▶ [DATA PROVIDED]:
--
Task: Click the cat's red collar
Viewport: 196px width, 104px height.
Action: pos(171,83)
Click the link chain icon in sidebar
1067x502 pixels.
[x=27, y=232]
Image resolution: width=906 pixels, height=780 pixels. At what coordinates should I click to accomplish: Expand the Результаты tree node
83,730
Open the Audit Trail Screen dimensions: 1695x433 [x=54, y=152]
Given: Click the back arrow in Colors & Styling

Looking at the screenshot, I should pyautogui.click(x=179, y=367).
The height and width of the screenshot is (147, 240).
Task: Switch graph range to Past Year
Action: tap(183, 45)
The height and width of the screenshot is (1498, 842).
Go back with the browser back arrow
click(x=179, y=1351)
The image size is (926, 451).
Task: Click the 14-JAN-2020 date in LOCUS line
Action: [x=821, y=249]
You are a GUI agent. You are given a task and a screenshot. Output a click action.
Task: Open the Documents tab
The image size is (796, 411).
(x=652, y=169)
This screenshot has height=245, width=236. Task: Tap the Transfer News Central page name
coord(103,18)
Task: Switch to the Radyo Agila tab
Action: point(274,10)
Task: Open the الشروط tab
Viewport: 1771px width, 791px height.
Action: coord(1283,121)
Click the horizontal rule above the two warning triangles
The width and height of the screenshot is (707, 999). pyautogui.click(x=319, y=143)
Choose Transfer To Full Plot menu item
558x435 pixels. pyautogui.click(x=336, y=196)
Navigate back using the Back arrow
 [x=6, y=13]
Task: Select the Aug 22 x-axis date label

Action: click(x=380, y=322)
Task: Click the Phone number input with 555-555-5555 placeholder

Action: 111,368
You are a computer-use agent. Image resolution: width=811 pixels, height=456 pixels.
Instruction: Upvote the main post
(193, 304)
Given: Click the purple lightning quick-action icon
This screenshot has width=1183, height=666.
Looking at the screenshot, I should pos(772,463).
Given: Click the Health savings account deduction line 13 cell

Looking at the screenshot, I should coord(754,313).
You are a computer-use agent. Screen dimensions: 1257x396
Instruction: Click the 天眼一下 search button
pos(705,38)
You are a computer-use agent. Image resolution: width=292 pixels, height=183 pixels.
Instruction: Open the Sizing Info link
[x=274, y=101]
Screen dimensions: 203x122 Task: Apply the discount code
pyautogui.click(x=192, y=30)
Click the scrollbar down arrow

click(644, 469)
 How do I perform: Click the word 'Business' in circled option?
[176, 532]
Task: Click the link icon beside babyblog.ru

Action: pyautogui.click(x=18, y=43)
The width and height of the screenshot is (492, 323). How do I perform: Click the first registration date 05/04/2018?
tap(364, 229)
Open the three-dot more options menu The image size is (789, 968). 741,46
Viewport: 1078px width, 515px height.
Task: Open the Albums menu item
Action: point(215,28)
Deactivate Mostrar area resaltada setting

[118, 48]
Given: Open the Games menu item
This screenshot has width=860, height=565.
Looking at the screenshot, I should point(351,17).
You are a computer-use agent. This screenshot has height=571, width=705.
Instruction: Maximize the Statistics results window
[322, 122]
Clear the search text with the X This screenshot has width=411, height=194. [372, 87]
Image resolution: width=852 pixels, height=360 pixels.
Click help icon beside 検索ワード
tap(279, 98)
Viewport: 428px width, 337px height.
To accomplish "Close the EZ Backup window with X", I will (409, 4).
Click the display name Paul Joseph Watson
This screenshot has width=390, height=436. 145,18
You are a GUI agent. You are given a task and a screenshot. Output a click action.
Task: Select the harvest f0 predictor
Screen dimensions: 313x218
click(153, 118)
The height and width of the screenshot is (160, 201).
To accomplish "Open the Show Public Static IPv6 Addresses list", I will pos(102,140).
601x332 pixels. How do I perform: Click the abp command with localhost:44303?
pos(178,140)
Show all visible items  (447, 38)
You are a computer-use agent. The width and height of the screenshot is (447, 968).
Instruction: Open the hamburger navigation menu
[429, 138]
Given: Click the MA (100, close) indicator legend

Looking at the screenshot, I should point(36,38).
--
▶ [GOAL OF THE EXERCISE]: Restate word for word the lines from the line containing "Deactivate Mostrar area resaltada setting" through the last line of the listing, inclusive, and nothing beyond them.

▶ [PROBLEM SOLUTION]:
Deactivate Mostrar area resaltada setting

[118, 48]
Given: Open the Games menu item
This screenshot has width=860, height=565.
Looking at the screenshot, I should point(351,17).
You are a computer-use agent. This screenshot has height=571, width=705.
Instruction: Maximize the Statistics results window
[322, 122]
Clear the search text with the X This screenshot has width=411, height=194. [372, 87]
Image resolution: width=852 pixels, height=360 pixels.
Click help icon beside 検索ワード
tap(279, 98)
Viewport: 428px width, 337px height.
To accomplish "Close the EZ Backup window with X", I will (409, 4).
Click the display name Paul Joseph Watson
This screenshot has width=390, height=436. 145,18
You are a GUI agent. You are given a task and a screenshot. Output a click action.
Task: Select the harvest f0 predictor
Screen dimensions: 313x218
click(153, 118)
The height and width of the screenshot is (160, 201).
To accomplish "Open the Show Public Static IPv6 Addresses list", I will pos(102,140).
601x332 pixels. How do I perform: Click the abp command with localhost:44303?
pos(178,140)
Show all visible items  (447, 38)
You are a computer-use agent. The width and height of the screenshot is (447, 968).
Instruction: Open the hamburger navigation menu
[429, 138]
Given: Click the MA (100, close) indicator legend

Looking at the screenshot, I should point(36,38).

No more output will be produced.